I want a system of "one copy - one loan". Anyone who owns a book (digital and paper) should be allowed to loan it as many times as they want and for as long as they want. What the rights holder wants is irrelevant.
tubemonkey is offline   Reply With Quote
Old 07-09-2012, 01:20 AM   #12
BWinmill
Nameless Being
 
speakingtohe:

None of those points are valid, not even the seemingly legitimate "wear out" argument. As for the other points, they are just plain misleading.

Libraries are only authorized to lend out one copy of each purchase. They must then wait until the book is returned or the book expires. In that sense, it is no different from lending print books.

Even though the bits are being duplicated, an individual's right to access those bits is being restricted. So those bits are effectively useless. Now I supposed that you could argue that it is possible to crack DRM, but photocopiers can duplicate print books anyway. Again, it is no different from lending books.

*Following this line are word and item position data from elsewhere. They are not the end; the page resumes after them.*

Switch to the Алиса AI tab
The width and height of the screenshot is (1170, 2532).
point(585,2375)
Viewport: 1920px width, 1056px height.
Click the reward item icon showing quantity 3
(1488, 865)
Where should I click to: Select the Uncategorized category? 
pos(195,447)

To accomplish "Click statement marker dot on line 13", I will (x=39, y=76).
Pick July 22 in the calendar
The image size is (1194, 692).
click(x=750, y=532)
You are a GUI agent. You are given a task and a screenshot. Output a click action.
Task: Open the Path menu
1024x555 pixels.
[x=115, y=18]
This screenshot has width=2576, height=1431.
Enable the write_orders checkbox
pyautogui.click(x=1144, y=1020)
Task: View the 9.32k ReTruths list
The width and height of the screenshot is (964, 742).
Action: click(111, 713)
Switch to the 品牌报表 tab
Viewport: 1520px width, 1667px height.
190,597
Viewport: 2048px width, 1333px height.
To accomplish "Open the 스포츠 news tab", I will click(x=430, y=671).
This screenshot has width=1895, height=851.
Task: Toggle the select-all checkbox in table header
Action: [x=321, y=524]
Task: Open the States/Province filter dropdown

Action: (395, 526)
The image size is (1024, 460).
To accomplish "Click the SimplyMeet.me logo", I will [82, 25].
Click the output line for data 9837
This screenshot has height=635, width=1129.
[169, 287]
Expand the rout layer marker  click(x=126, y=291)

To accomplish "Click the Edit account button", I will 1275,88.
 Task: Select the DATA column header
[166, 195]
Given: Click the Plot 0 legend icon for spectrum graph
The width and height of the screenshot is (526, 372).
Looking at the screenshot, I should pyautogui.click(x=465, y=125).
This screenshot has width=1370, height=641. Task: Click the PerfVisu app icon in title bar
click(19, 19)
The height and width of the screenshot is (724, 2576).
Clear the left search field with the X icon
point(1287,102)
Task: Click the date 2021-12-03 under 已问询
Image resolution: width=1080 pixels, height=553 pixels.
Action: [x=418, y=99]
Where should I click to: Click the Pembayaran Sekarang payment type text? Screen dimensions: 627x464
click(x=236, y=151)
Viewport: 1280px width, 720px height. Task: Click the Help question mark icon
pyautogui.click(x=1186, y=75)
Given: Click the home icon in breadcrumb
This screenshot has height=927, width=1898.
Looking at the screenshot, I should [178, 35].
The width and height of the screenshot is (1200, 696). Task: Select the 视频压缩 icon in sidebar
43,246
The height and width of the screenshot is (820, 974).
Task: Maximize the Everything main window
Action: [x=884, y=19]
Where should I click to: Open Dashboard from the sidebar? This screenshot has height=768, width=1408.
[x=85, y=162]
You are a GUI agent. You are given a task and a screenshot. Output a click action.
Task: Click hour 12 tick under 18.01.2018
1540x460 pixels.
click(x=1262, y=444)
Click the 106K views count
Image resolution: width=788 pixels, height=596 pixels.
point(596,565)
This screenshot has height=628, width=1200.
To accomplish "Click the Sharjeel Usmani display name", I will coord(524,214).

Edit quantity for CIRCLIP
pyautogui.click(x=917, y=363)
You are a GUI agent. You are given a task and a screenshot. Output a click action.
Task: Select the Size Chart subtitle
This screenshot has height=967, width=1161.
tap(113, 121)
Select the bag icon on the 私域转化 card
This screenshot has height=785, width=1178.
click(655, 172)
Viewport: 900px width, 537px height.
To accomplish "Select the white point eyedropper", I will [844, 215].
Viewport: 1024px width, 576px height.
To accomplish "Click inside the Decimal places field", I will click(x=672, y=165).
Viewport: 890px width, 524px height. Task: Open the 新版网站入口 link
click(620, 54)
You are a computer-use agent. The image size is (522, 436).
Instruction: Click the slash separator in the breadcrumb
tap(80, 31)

So let's get back to that wear out bit. Strictly speaking, ebooks don't wear out. Yet the popularity of books does wear out. So if a library buys 20 copies of an ebook to satisfy demand, they will have 20 copies of that book sitting on their virtual bookshelf in 20 years. If the same library bought 20 copies of a print book to satisfy demand, they may have 10 copies sitting on the shelf in 20 years. But both the ebook and the print book may only have 1 copy out at any given time 20 years down the road. There is no difference in the publisher's or author's revenues. Even authors who would only sell 1 copy to a library are unlikely to see a difference, since books that aren't in demand aren't going to be replaced.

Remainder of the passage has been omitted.